Convergence of $F_n=x^n\sin(nx)$ on $S=(-1,1)$

Question

let $\{F_n(x)\}$ be a sequence of functions where $F_n=x^n\sin(nx)$ on $S=(-1,1)$. Find $\lim_{n\to \infty}F_n(x)$. Show $F_n$ converges uniformly on closed subset of $S$ but not on $S$.

My attempt:

1. Find $\lim_{n\to \infty}F_n(x)$:

\begin{align} -1&\leq\sin(nx)\leq 1\\ -x^n&\leq x^n\sin(nx)\leq x^n, x\in[0,1),\\ x^n&\leq x^n \sin(nx)\leq -x^n, x\in(-1,0)\\ |x^n \sin(nx)|&\leq |x|^n, x\in(-1,1) \end{align} Since, $|x|<1$ implies $|x|^n\to 0$ as $n \to \infty$, by the squeeze theorem $x^n \sin(nx) \to 0$.

2. Show $F_n$ converges uniformly on closed subset of $S$ but not on $S$:

Let $a,b\in\mathbb{R},-1<a<b<1$ \begin{align} &M:=\sup_{[a,b]}|x^n\sin (nx)|\leq \max(|a|,|b|)^n\to 0~ as~ n\to \infty \end{align} Hence $f_n$ converges uniformly to $f$ on $[a,b]$

On the other hand, If $\{f_n\}$ were to converge uniformly to $f$ on $(-1,1)$, then it should also converges pointwise to some $f$ at $x=1$ and $x=-1$. However, $f_n( 1)= \sin(n)$ implies $\lim_{n\to \infty}f_n$ does not exists. Hence, it does not converge uniformly on $(-1,1)$.

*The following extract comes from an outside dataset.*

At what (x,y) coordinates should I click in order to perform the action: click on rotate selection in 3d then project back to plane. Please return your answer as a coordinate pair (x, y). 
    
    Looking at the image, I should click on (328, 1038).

Is my solution correct. Is there another way to show it is not uniformly convergent at $x=\pm1$.

Answer 1

Take $$x\in \left(1- \frac{2\pi}{n},1\right)$$ then $$nx \in \left(n-2\pi,n\right)$$ so $nx$ is contained in a full period of the sine… hence there is an $x_0 \in \left(1- \frac{2\pi}{n},1\right)$ s.t. $|\sin(nx_0)| = 1$

And so: $$\|x^n\sin(nx)\|_\infty \ge |x_0^n\sin(nx_0)| = |x_0|^n \ge \left(1- \frac{2\pi}{n}\right)^n \to e^{-2\pi}$$

So $$\|x^n\sin(nx)\|_\infty \not\to 0$$

Answer 2

In order to show that $(F_n)_n$ does not converge uniformly on the interval $(a,-1)$ with $a\in(-1,1)$ note that $$\limsup_{n\to+\infty }F_n\left(1-\frac{\pi}{2n}\right)= \lim_{n\to+\infty } \left(1-\frac{\pi}{2n}\right)^n\cdot\limsup_{n\to+\infty }\left(-\cos\left(n\right)\right)= e^{-\pi/2}\not=0.$$ For the interval $(-1,a)$ consider the sequence $(F_n\left(-1+\frac{\pi}{2n}\right))_n$.

Moreover to show that $(F_n)_n$ converges uniformly on any closed set $C$ of $(-1,1)$ you have to mention in your proof that there is a closed interval $[a,b]$ such that $C\subseteq [a,b] \subset (-1,1)$.